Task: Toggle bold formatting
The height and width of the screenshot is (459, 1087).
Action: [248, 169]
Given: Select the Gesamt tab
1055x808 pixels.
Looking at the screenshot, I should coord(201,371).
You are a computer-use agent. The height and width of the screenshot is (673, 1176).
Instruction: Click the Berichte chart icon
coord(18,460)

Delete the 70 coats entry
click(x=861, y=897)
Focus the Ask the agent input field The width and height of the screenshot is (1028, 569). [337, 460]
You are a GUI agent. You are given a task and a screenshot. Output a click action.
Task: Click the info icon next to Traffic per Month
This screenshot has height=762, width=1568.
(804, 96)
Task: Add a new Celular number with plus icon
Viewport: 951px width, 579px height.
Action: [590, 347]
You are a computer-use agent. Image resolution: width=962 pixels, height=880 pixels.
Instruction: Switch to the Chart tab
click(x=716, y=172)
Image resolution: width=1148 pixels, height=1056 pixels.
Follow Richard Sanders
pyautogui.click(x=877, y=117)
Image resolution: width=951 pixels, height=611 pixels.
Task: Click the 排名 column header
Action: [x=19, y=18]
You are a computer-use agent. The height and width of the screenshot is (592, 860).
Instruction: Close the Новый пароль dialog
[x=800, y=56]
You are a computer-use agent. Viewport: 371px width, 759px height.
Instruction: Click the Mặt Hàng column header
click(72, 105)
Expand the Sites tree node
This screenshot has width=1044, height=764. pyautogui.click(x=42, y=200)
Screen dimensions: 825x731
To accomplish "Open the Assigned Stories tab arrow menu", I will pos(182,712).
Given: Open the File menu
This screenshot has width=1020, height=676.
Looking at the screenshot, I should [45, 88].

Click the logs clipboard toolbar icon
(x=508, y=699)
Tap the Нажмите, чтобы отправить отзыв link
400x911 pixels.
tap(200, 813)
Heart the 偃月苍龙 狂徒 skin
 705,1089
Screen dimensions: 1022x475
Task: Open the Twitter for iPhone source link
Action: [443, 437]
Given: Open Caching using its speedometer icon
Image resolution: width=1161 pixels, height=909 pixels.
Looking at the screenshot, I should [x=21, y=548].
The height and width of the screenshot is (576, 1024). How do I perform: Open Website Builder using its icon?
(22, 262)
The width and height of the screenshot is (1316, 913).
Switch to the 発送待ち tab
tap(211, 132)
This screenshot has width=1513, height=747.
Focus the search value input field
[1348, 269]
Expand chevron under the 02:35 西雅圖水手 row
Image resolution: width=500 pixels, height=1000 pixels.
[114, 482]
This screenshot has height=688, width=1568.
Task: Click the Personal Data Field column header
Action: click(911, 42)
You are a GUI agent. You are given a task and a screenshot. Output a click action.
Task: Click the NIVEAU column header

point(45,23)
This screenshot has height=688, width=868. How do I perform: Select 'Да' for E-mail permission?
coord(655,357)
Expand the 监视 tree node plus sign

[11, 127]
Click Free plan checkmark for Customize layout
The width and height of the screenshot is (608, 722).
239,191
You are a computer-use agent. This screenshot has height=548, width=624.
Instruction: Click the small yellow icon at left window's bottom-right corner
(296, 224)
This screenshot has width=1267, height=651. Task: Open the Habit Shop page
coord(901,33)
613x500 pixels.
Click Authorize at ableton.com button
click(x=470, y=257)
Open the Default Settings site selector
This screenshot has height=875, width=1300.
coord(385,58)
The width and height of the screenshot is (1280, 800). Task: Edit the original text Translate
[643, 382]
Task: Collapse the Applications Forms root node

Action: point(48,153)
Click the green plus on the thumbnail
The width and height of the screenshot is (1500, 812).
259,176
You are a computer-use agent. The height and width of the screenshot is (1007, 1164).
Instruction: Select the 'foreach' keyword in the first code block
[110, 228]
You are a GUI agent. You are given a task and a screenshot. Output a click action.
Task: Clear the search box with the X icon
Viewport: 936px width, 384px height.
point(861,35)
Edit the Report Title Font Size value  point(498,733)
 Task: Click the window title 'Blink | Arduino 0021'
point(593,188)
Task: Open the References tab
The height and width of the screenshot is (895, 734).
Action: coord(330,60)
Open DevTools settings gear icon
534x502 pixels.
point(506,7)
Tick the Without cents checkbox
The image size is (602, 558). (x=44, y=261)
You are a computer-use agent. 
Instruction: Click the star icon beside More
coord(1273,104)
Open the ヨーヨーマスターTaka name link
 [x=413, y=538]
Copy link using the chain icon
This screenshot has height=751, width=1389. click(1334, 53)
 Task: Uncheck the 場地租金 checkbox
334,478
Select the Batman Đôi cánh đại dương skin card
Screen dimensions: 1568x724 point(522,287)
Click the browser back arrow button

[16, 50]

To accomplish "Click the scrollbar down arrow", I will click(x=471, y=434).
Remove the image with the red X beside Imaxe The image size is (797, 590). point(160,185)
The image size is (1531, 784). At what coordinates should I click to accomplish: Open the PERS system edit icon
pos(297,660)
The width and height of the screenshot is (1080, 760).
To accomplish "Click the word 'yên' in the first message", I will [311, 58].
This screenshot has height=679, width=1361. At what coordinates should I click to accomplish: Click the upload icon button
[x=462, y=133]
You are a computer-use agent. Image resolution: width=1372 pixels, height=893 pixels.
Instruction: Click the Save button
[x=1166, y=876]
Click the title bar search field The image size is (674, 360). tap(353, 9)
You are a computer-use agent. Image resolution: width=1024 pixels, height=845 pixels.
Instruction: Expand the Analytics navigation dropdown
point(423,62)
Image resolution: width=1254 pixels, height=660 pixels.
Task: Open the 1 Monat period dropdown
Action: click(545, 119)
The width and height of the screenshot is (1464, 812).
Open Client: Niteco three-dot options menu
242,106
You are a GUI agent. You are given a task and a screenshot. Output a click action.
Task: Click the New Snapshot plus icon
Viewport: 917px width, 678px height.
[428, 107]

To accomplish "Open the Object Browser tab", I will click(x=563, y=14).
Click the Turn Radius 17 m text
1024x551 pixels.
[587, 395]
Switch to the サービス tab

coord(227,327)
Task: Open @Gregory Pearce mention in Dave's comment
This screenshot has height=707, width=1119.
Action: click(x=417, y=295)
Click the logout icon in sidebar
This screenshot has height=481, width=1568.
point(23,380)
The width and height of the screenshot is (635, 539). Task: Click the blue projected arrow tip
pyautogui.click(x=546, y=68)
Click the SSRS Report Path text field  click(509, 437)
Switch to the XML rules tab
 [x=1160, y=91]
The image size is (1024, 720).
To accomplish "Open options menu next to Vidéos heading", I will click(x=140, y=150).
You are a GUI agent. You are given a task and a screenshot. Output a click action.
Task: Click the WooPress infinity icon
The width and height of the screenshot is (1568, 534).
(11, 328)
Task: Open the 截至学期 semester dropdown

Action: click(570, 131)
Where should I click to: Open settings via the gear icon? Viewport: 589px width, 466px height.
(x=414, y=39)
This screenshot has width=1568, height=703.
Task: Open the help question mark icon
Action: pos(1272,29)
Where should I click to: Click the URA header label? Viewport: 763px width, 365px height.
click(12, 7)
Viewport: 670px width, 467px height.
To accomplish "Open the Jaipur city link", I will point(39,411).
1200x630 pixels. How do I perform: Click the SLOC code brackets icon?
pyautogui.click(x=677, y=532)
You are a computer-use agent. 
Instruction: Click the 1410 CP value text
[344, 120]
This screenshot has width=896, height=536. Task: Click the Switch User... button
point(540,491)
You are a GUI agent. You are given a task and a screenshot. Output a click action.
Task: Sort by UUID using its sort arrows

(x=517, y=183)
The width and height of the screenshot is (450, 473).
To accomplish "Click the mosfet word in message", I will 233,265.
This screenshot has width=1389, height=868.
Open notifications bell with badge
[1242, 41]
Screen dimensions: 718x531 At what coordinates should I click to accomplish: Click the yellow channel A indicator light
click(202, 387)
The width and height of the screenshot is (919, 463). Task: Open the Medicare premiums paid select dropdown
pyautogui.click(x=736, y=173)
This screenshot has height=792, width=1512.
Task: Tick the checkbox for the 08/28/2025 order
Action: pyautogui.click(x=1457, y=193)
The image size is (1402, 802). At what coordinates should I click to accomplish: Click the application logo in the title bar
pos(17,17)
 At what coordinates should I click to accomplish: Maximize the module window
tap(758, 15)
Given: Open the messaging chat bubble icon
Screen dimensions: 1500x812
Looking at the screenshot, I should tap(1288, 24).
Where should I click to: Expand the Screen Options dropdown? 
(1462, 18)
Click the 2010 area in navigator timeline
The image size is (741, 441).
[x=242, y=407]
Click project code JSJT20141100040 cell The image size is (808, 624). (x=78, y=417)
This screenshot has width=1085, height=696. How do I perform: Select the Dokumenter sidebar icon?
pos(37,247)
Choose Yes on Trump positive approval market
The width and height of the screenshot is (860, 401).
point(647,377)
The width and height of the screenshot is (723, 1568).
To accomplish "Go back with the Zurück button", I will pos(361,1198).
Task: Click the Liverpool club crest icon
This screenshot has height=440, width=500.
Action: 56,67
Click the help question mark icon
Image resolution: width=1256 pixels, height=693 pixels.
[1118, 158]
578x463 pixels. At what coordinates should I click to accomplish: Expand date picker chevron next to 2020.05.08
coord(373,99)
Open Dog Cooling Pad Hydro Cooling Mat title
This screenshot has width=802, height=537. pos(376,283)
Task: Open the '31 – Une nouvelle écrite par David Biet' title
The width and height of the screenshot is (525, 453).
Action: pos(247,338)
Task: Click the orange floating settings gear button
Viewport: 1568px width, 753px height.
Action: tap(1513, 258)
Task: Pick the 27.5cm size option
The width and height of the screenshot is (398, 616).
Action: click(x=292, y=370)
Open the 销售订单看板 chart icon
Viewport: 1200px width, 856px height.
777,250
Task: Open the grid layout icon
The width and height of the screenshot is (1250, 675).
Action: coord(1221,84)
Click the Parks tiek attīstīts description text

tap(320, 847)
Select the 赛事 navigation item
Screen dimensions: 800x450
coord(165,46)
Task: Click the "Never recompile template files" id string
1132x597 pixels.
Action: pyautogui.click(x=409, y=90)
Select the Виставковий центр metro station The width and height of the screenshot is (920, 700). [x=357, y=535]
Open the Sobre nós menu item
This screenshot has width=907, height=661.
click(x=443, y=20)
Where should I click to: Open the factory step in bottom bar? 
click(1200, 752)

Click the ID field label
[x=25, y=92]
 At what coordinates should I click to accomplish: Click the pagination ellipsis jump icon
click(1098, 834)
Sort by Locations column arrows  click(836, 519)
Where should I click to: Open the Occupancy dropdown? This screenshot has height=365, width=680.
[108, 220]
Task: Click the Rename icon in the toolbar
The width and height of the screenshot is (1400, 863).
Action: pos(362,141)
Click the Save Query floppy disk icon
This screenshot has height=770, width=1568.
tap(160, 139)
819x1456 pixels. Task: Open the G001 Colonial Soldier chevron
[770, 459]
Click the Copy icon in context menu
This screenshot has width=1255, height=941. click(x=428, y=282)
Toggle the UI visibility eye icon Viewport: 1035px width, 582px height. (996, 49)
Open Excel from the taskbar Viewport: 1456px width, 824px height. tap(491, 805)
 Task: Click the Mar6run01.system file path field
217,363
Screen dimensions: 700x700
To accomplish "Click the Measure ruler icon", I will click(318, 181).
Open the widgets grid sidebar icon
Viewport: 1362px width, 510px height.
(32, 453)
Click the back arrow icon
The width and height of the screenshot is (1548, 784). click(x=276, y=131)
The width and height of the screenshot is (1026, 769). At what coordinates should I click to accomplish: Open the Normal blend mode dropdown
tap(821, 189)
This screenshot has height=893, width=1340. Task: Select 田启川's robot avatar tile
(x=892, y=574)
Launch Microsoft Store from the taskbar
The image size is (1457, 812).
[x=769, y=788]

Work required: Search the listing for "computer" and copy each line holding it.

Completed task:
You are a computer-use agent. The height and width of the screenshot is (673, 1176).
You are a computer-use agent. Image resolution: width=962 pixels, height=880 pixels.
You are a computer-use agent. The height and width of the screenshot is (592, 860).
You are a computer-use agent. Viewport: 371px width, 759px height.
You are a computer-use agent. This screenshot has height=548, width=624.
You are a computer-use agent. The height and width of the screenshot is (1007, 1164).
You are a computer-use agent. 
You are a computer-use agent. Image resolution: width=1372 pixels, height=893 pixels.
You are a computer-use agent. Image resolution: width=1024 pixels, height=845 pixels.
You are a computer-use agent. 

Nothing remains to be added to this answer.